» Data for locating words and elements

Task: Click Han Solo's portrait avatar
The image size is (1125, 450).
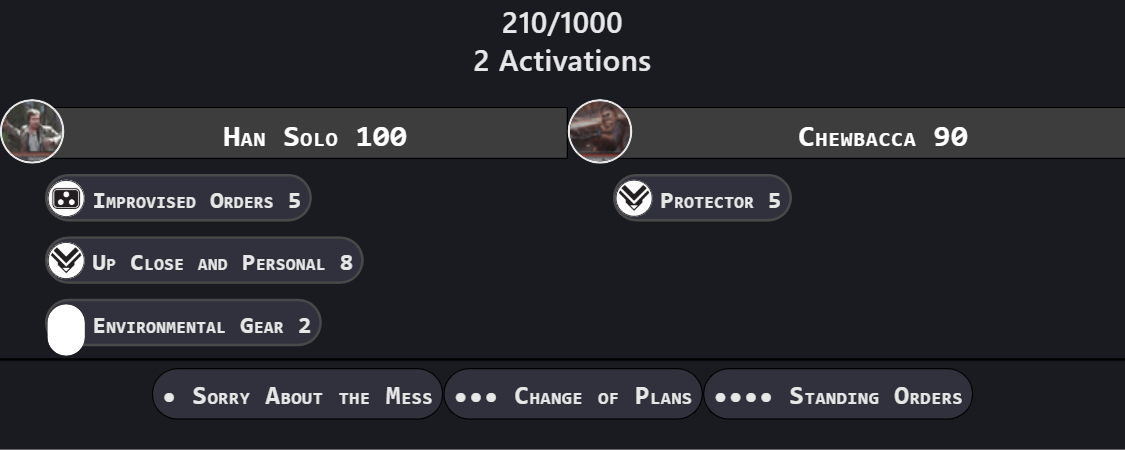Action: (x=32, y=131)
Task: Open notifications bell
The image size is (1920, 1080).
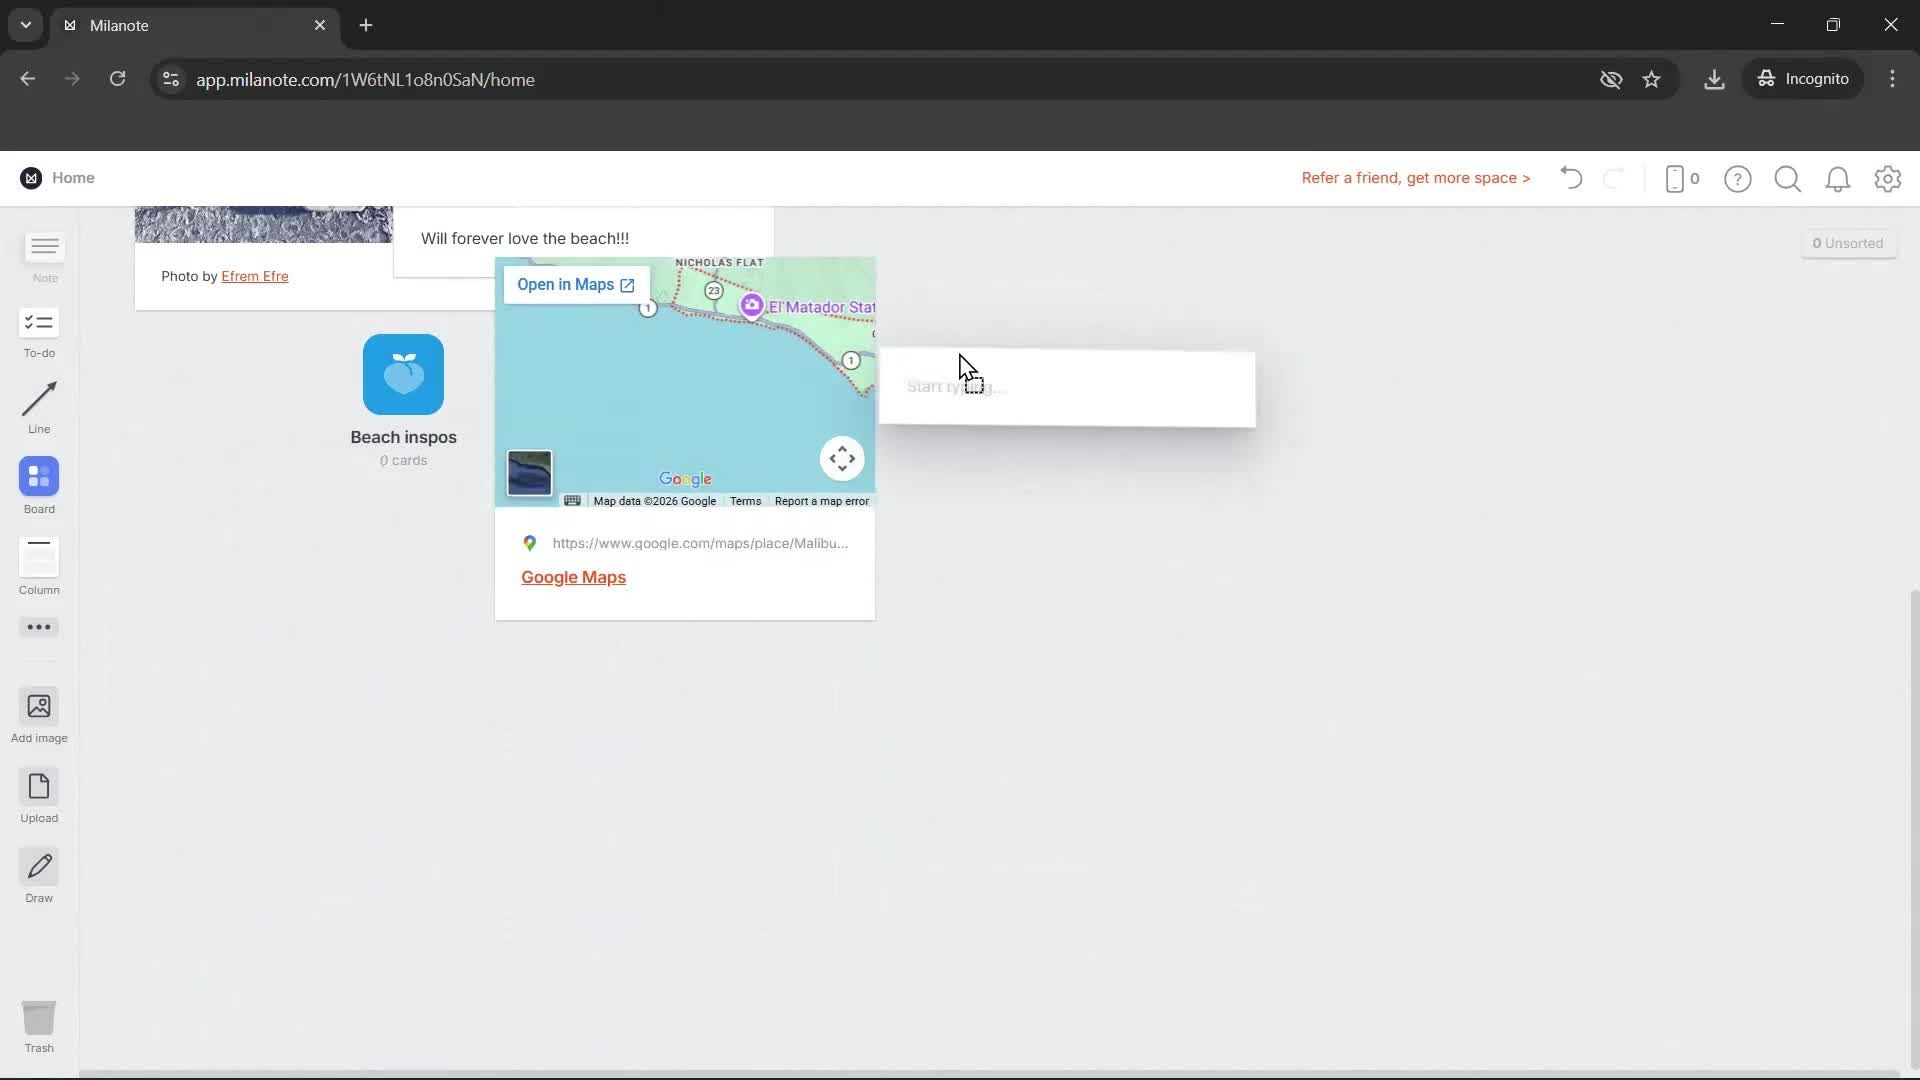Action: click(1838, 179)
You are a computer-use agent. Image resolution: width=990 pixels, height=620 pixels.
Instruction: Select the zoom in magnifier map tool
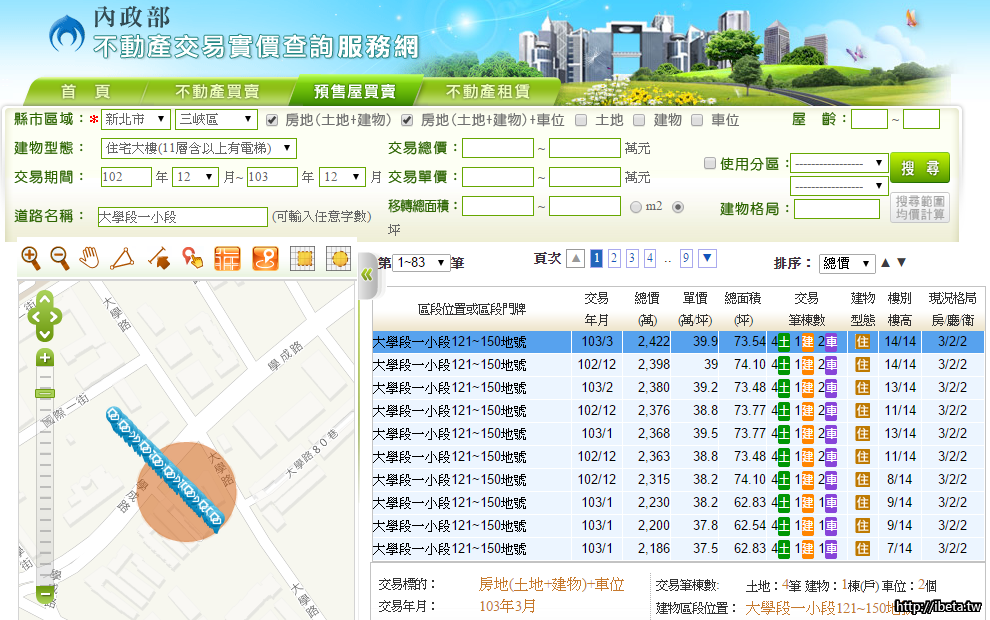[x=31, y=258]
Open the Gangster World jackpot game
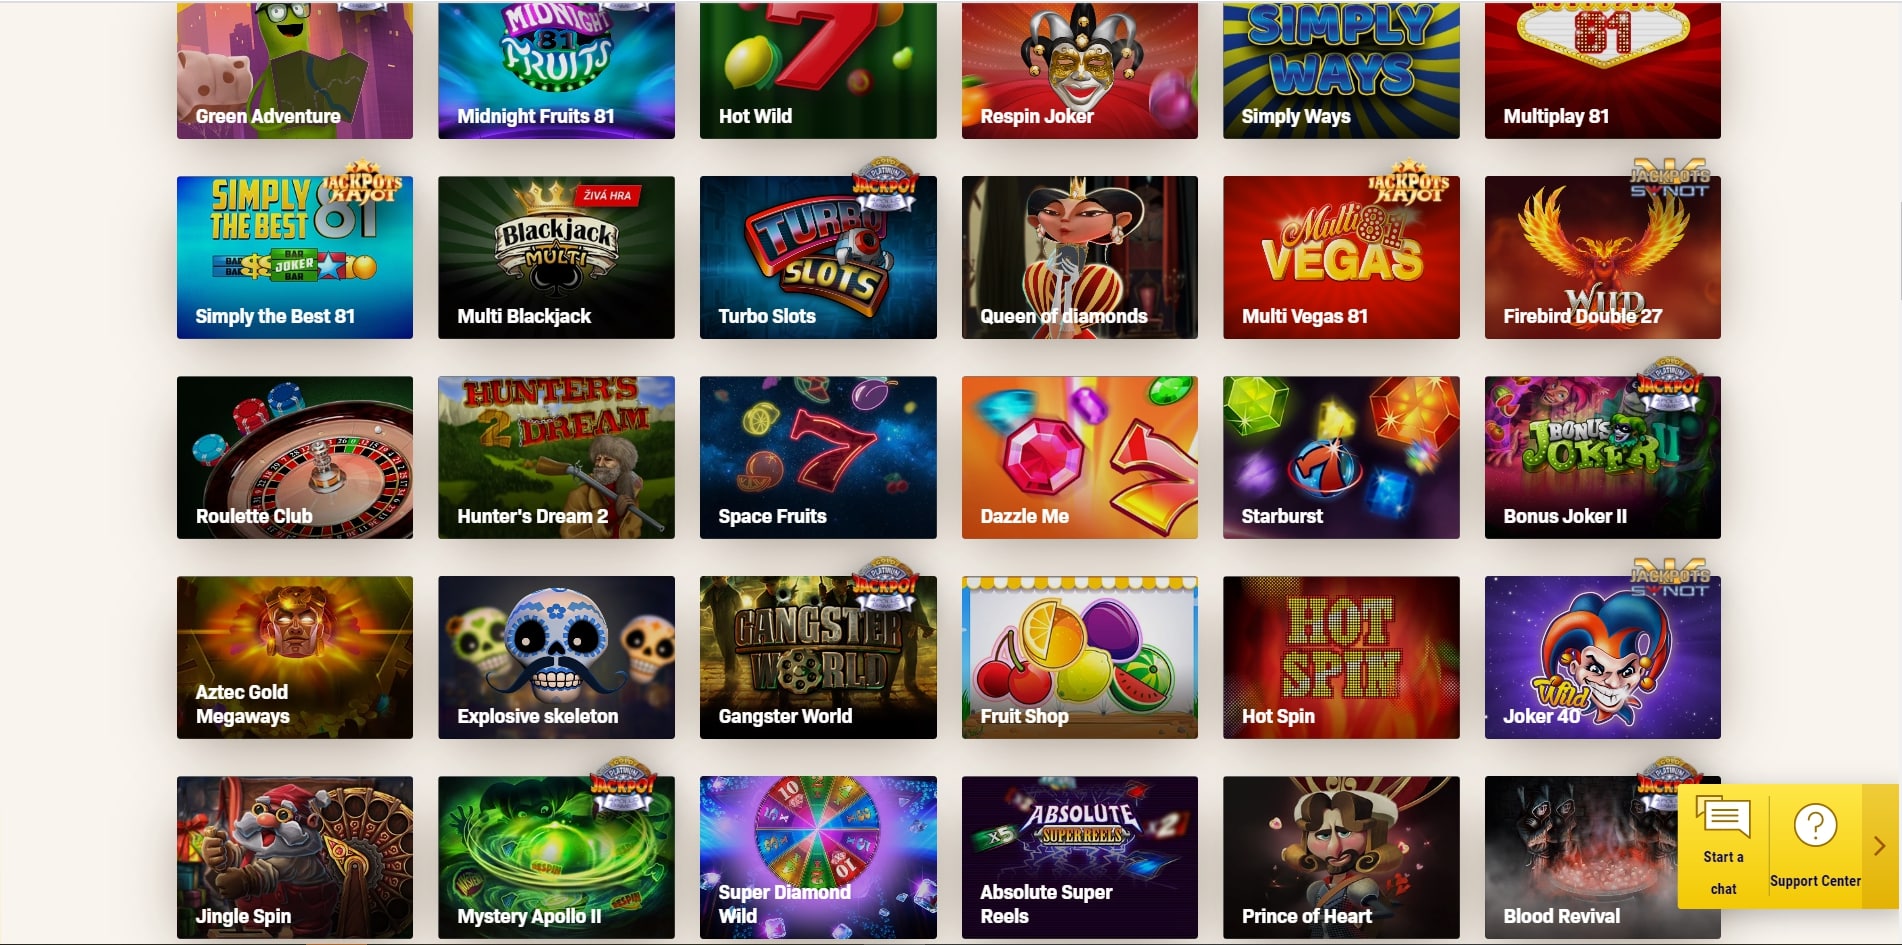This screenshot has width=1902, height=945. [x=818, y=657]
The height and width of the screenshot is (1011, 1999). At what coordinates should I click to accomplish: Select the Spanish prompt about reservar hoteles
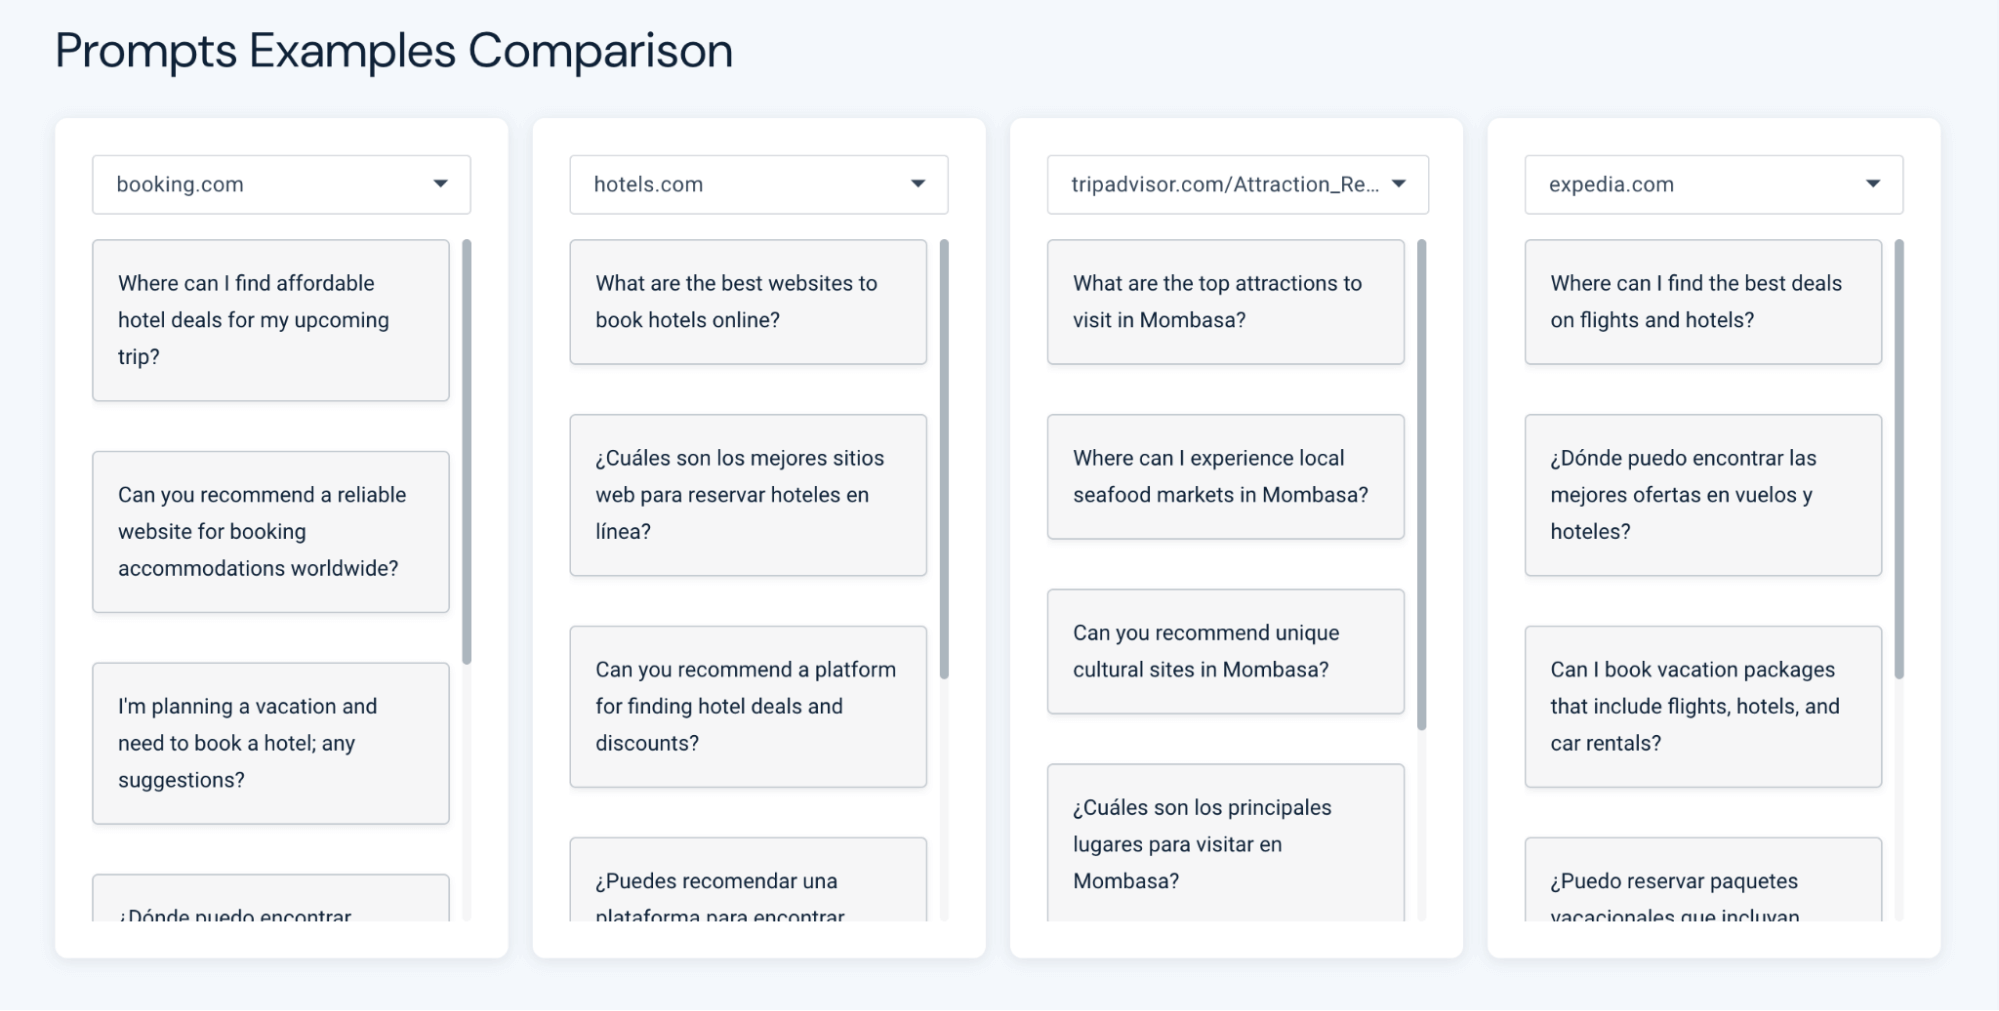coord(748,495)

» What is asked
Put the lines of the entries above into a numbered list, skipping any blank lines and leaving out the pictures.

» Response to this exercise
1. Task: Click Han Solo's portrait avatar
2. The image size is (1125, 450).
3. Action: (x=32, y=131)
4. Task: Open notifications bell
5. The image size is (1920, 1080).
6. Action: click(1838, 179)
7. You are a computer-use agent. Image resolution: width=990 pixels, height=620 pixels.
8. Instruction: Select the zoom in magnifier map tool
9. [x=31, y=258]
10. Open the Gangster World jackpot game
11. This screenshot has width=1902, height=945. [x=818, y=657]
12. The height and width of the screenshot is (1011, 1999). At what coordinates should I click to accomplish: Select the Spanish prompt about reservar hoteles
13. coord(748,495)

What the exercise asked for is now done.